Set tasks –
1 - In the support vector analysis notebook, which of the models with the best validation accuracy is chosen as the final one?
2 - Reproduce a section of the support vector analysis notebook verbatim, starting at "sv_matrix =pd.DataFrame(np.array(sv_matrix))" and ending at "of support vector)".
3 - Continue the support vector analysis notebook from the point where it stops.
## Start Selected extract
Furthermore for this kernel we can observe better this behaviour from heat map for num. support vectors (look at 8) analysis)


In [None]:
# code for support vector analysis

def sv_analysis_rbf(df):
    hyper_pars = df[['param_C', 'param_gamma']].values
    n_support = []
    model_list = []
    sv_matrix = []

    for j in range(len(hyper_pars)):
        svc = SVC(
            C = hyper_pars[j][0],

            kernel='rbf',

            gamma = hyper_pars[j][1], 

            shrinking = False
        )
        svc.fit(dataset[monk][i][0], dataset[monk][i][1])

        sv_matrix.append(np.array([

                hyper_pars[j][0], 
                hyper_pars[j][1], 
                svc.n_support_.sum()/N[monk]
            ]))
        model_list.append(svc)

    sv_matrix =pd.DataFrame(np.array(sv_matrix))
    sv_matrix = sv_matrix.rename(mapper={0:'param_C', 1:'param_gamma', 2:'fsv'}, axis=1)
    return sv_matrix, model_list

In [None]:
# 7) support vectors analysis for each cell of the grid search **by heatmap**

sv_a = sv_analysis_rbf(a_rbf)[0]

heatmap_rbf(sv_a, 'fsv')


In [None]:
# 8) among the best models(with the best validation accuracy) we select the one with the lowest nsv (number of support vector)

sv_b, model_list_b = sv_analysis_rbf(b_rbf)
rbf_final = model_list_b[np.argmin(sv_b['fsv'])] 
print('best model chosen:\n{}'.format(rbf_final))
print('number of support vectors:\n{}'.format(rbf_final.n_support_.sum()))
## End Selected extract
## Start Recorded data
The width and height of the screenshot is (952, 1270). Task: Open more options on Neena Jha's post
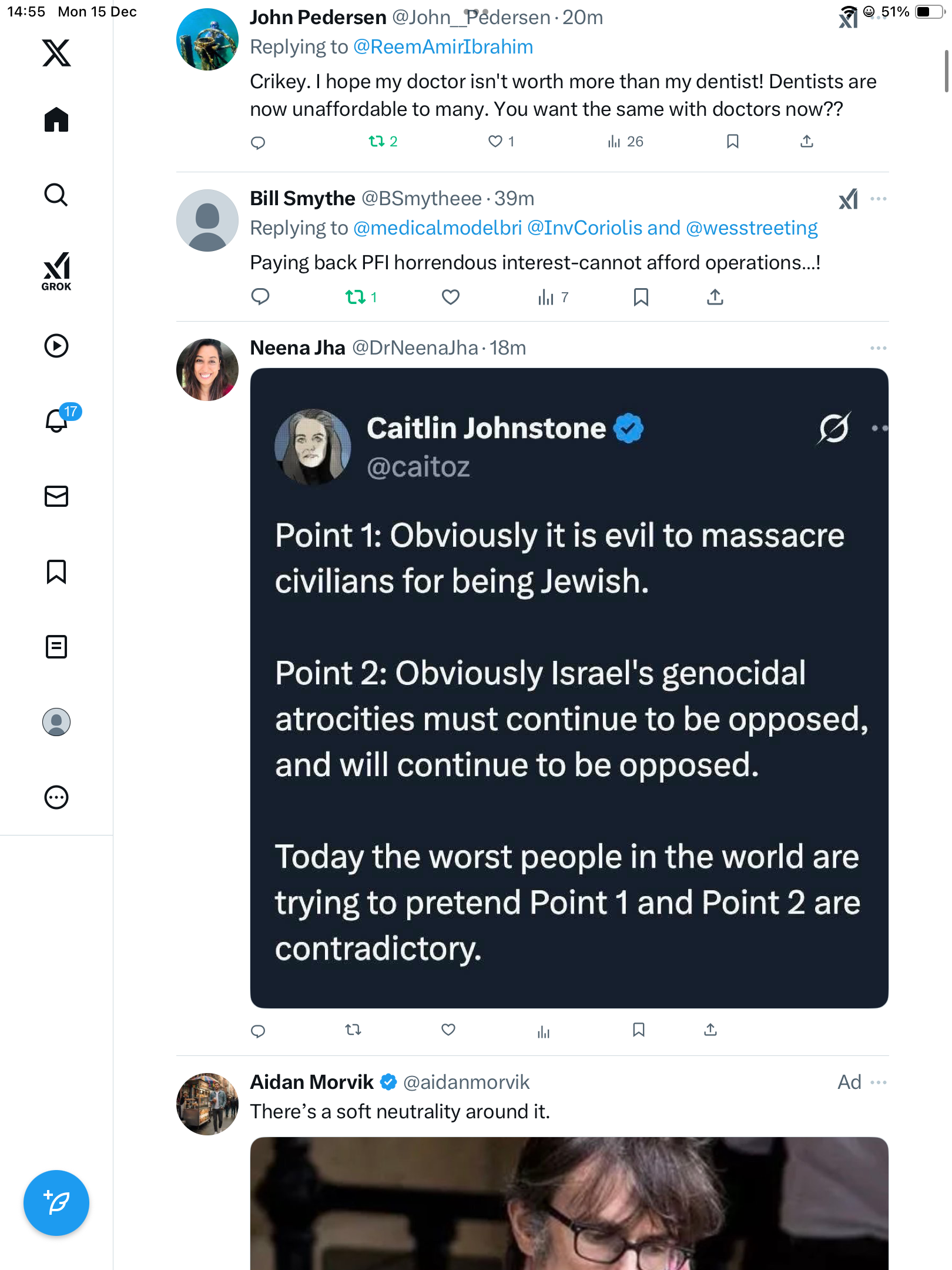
## End Recorded data
## Start Recorded data
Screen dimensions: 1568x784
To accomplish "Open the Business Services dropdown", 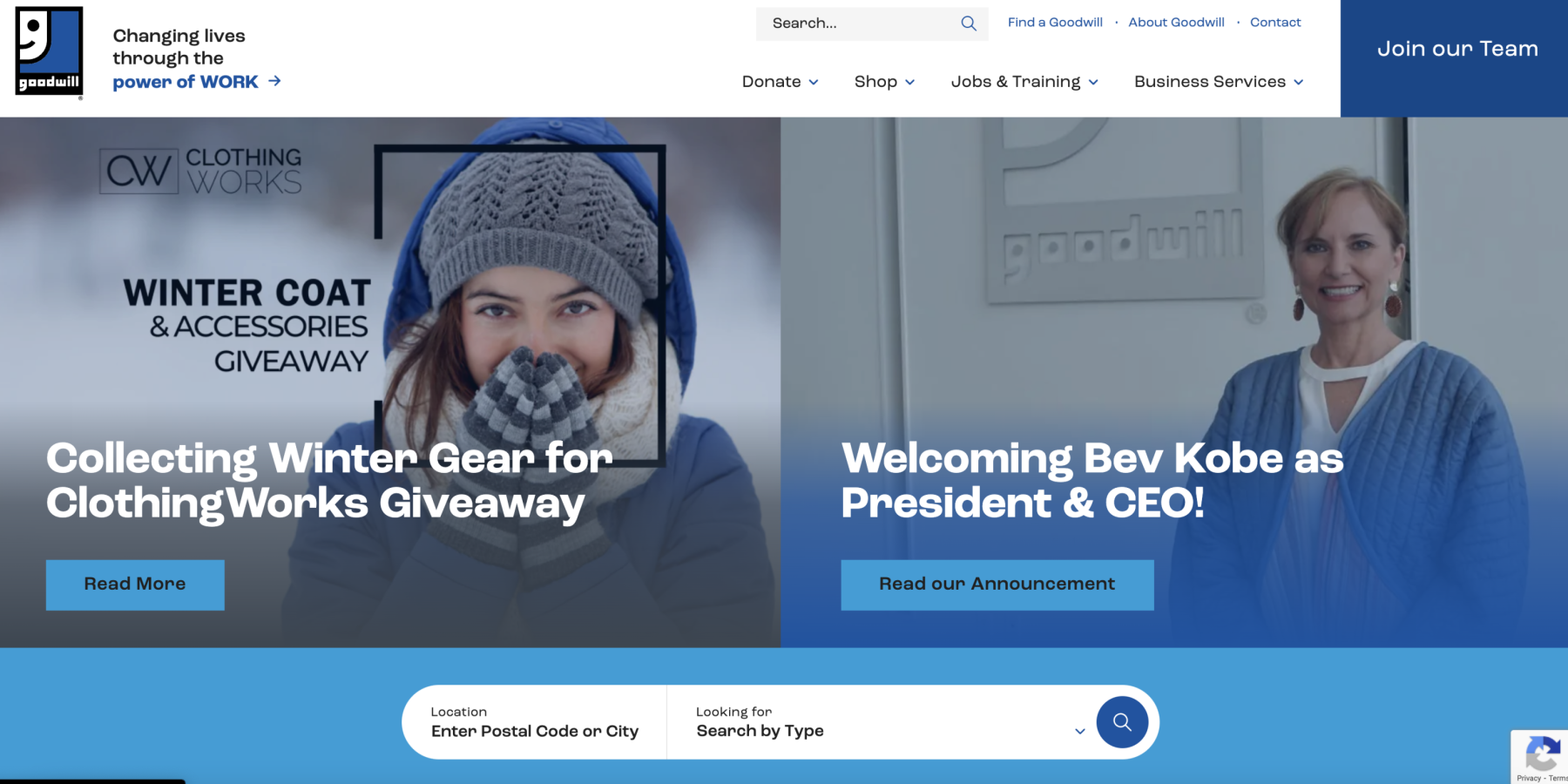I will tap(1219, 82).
## End Recorded data
Solved tasks –
1 - The one with the lowest number of support vectors.

2 -
sv_matrix =pd.DataFrame(np.array(sv_matrix))
    sv_matrix = sv_matrix.rename(mapper={0:'param_C', 1:'param_gamma', 2:'fsv'}, axis=1)
    return sv_matrix, model_list

In [None]:
# 7) support vectors analysis for each cell of the grid search **by heatmap**

sv_a = sv_analysis_rbf(a_rbf)[0]

heatmap_rbf(sv_a, 'fsv')


In [None]:
# 8) among the best models(with the best validation accuracy) we select the one with the lowest nsv (number of support vector)

3 -
print('fraction of support vectors:\n{}'.format(round_it(rbf_final.n_support_.sum()/N[monk], 2)))

print('validation accuracy:\n{}'.format(round_it(b_rbf.iloc[np.argmin(sv_b['fsv'])]['mean_test_score'], 3)) )
print('test accuracy:\n{}'.format(round_it(rbf_final.score(dataset[monk][i][2], dataset[monk][i][3]), 3)) )


In [None]:
# 9) 

sv_a, sv_b = sv_analysis_rbf(a_rbf)[0], sv_analysis_rbf(b_rbf)[0]
score_var='n_support_vectors'
fix_1='param_gamma'
var_1='param_C'

plot_rbf(sv_a, sv_b, fix_1, var_1, score_var)

### Polynomial kernel

In [None]:
# 1) choice of hyperpar.'s ranges to explore

C_interval_poly = np.logspace(-3, 1, 5)
gamma_interval_poly = np.logspace(-1, 3, 5)
degree_interval = np.array(range(2, 8, 2))
coef0_interval_poly = - np.logspace(-3, 3, 7)

For Monk 3 setting odd values for degree cerate a lot of problems. For this reason we exploited only even values( with good performances)

In [None]:
# 2)

param_grid_poly= {
    'C': C_interval_poly, 
    
    'kernel': ['poly'],    
    
    'gamma': gamma_interval_poly, 
    'degree': degree_interval,    
    'coef0':  coef0_interval_poly,  
    'shrinking': [True]
}

In [None]:
%%time
# 3) grid search

i = 0  # 0:no data encoding, 1: yes data encoding
grid_poly = my_grid_search(param_grid_poly, i) # grid search already fitted

In [None]:
# 4) useful dataframes for next analysis

a_poly = pd.DataFrame(grid_poly.cv_results_)
b_poly = a_poly[(a_poly['rank_test_score'] == 1)]

In [None]:
# useful code for tasks 6) and 8.A)

def heatmap_poly(a, b, fix_1, fix_2, var_1, var_2, score_var):



    X = np.unique(b[[fix_1, fix_2]].values.astype(None), axis=0)

    for j in range(len(X)):
        plt.figure(j)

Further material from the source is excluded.